Homer Electric Association members will see a not-so-pleasant surprise in their January electric bills. The average HEA member can expect a rate increase of more than $10 a month. The rate increase is one of the largest HEA members have seen in a long time.
The rate hike stems from a quarterly change in HEA’s Cost of Power Adjustment, or COPA. HEA spokesperson Joe Gallagher says the COPA is going up this quarter by just over 1.7 cents per kilowatt hour. And while that might not seem like a lot, it equates to more than a $10-per-month increase for an average HEA member using 630 kilowatt hours a month.
"That is something that is of great concern to Homer Electric," said Gallagher. "But it is a pass-through cost ... and because it's tied into natural gas prices, we're tied into it."

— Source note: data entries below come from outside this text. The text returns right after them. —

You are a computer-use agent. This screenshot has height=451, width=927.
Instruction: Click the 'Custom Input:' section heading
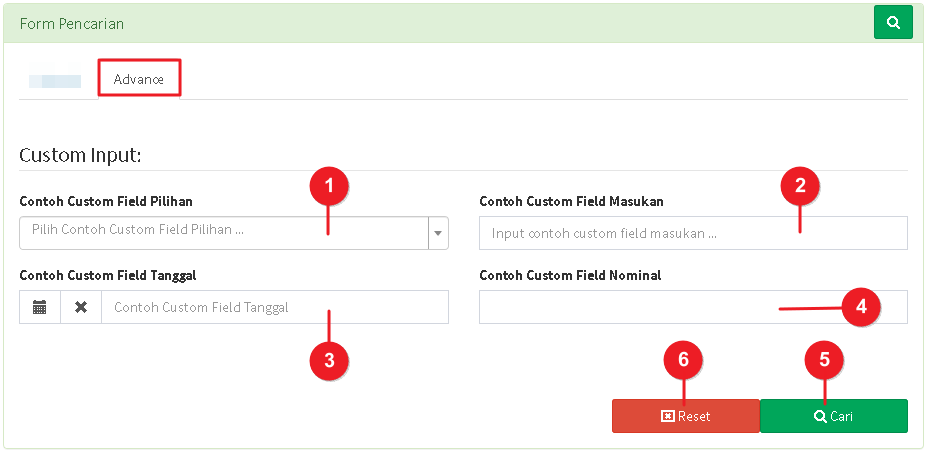coord(80,155)
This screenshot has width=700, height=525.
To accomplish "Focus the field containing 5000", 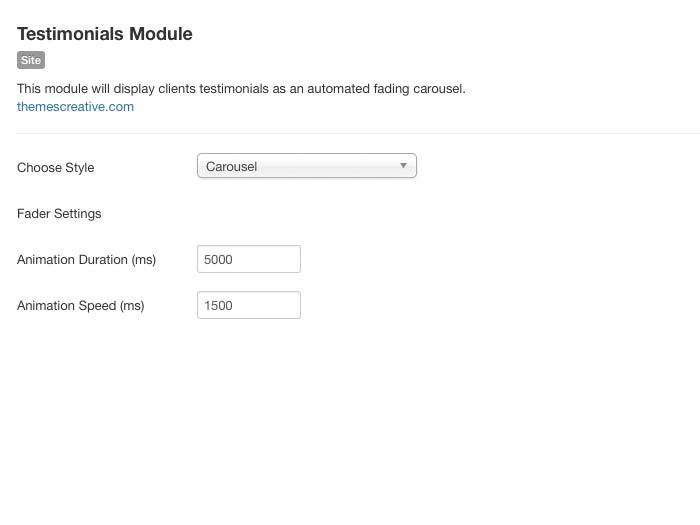I will pyautogui.click(x=249, y=259).
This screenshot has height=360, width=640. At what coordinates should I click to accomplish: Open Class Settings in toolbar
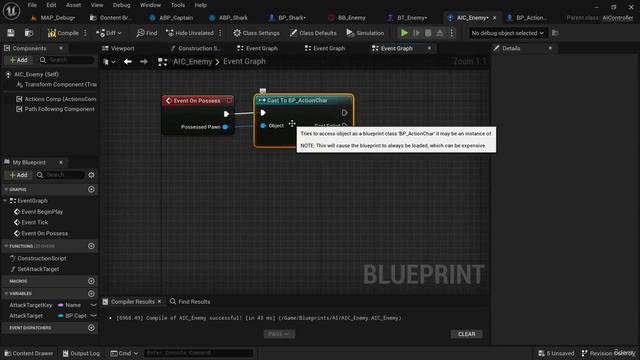pos(256,33)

In a news release, HEA General Manager Brad Janorschke said he recognized the impact on HEA members would be “significant.” He promised that the co-op would work to develop more efficient means of power generation in the future, including the use of alternative energy sources.

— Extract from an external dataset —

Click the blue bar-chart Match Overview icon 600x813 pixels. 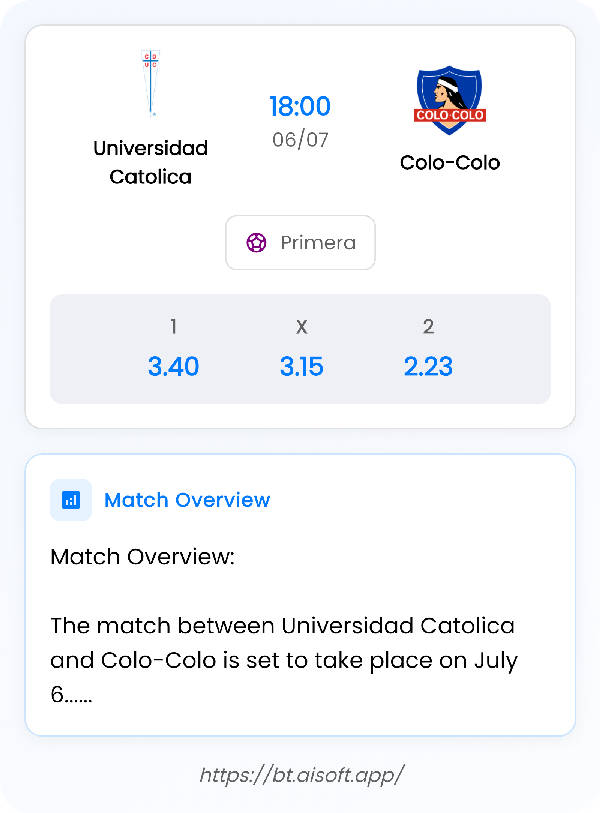70,499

On the same day that the new rates go into effect, HEA will also be officially declaring energy independence from Chugach Electric Association, from which it has purchased electrical power for many years. HEA’s “Independent Light” program has been in development for the last couple of years and is set to provide 100-percent of the Kenai Peninsula’s power, beginning January 1st.
Gallagher says that unfortunately, that does not mean the co-op will be any less dependent on the fluctuating price of natural gas.
The rate increase is not yet official. HEA has submitted a request to the Regulatory Commission of Alaska, which governs utilities statewide and must approve all rate adjustments. Gallagher says that typically, rate increases that are tied to the cost of natural gas are approved by the RCA.